At a small diner across from the local stockyard, an anesthesiologist and a CRNA met to discuss how to save their livelihoods. They identified long term group stability, clinical excellence, and aligned business incentives as the hallmarks of a successful anesthesia enterprise. On the back of a napkin in 1981, the framework was etched to create an innovative anesthesia practice owned by both anesthesiologists and nurse anesthetists. Aided by a young state senator (Idaho state law at the time did not allow incorporation of nurses with physicians) and a business start-up loan from a hospital administrator (sealed with a good faith handshake) Intermountain Anesthesia, PA was created. The initial group consisted of three anesthesiologists and seven nurse anesthetists.

Today, we believe that Intermountain Anesthesia, PA is well positioned for the economic and political constraints facing anesthesia practices. Aligned business incentives and resource utilization are aimed to minimize non-unit producing activities while focusing on surgeon and patient satisfaction. This unique anesthesia care team structure allows for a significantly reduced operating cost per anesthetizing location.

Our current staff of five anesthesiologists and thirteen nurse anesthetists practices in a non-medically directed modality, billing for cases utilizing either AA or QZ codes. Functionally, two anesthesiologists facilitate pre-operative evaluations, manage operative coordination at the OR desk, and resolve issues with recovering patients while two anesthesiologists and ten nurse anesthetists provide services to our twelve anesthetizing locations. Each day as the surgical volume is completed group members leave for the day as operating rooms are closed. This process is completed utilizing an “off list” where the post-call members leave first followed by the call team for the following day, repeating until the call team consisting of one anesthesiologist and three nurse anesthetists remain.

Like most anesthesia corporations, Intermountain Anesthesia elects a President, Vice President, Secretary/ Treasurer, and a Department Chair. Utilizing a board of directors, with equal representation of anesthesiologist and nurse anesthetists, all financial corporate matters, clinical decisions with a fiscal impact, and disciplinary matters are discussed and reviewed. Income goals are evaluated yearly based on industry benchmarks and call burden. The board of directors proposed incomes and operating budget are presented to the entire ownership for approval.

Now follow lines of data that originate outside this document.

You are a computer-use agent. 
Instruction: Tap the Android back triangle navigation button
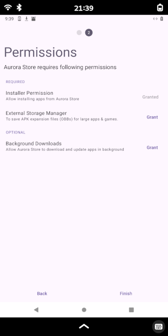[36, 310]

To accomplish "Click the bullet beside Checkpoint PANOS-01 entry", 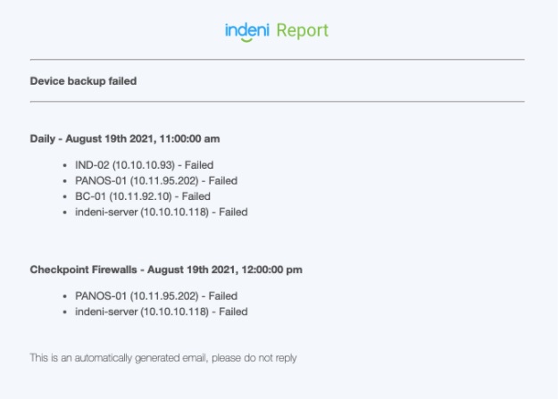I will click(66, 295).
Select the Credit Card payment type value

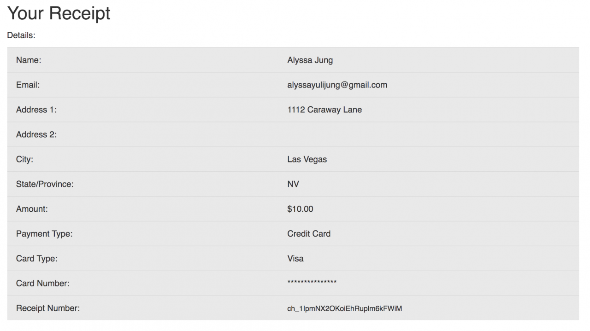tap(309, 234)
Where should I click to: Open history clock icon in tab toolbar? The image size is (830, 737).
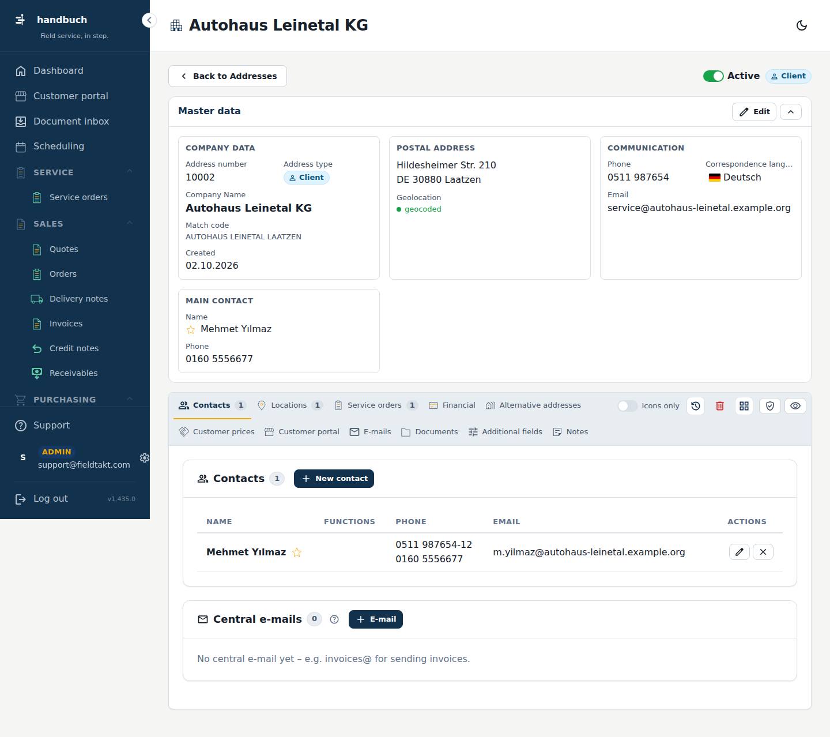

Once approved monthly payroll is simply a percentile function of the net monthly collection. This process, coupled with a revenue guarantee arrangement for our services, has enabled the group to very accurately predict incomes.

The future of anesthesia will most assuredly encounter economic and political constraints compounded by production pressures. An increase in government insured patients will have a devastating impact on overall payor mix. Additional pay for performance regulations will likely convert to deductions from reimbursements for failure to meet future performance benchmarks. Increasing costs of employee health, disability, and other benefits threaten recruitment and retention in most anesthesia practices. Surgical services demand is likely to continue to grow as the baby boomers require services while many providers reach the age of retirement. Hospital stipends to support anesthesia practices will likely decrease in frequency and value. All the while anesthesia societies continue to attack each other rather than finding solutions together to shore up gaps in reimbursement. Will your practice consider the innovative, collaborative, leveraged anesthesia care team to help meet those challenges?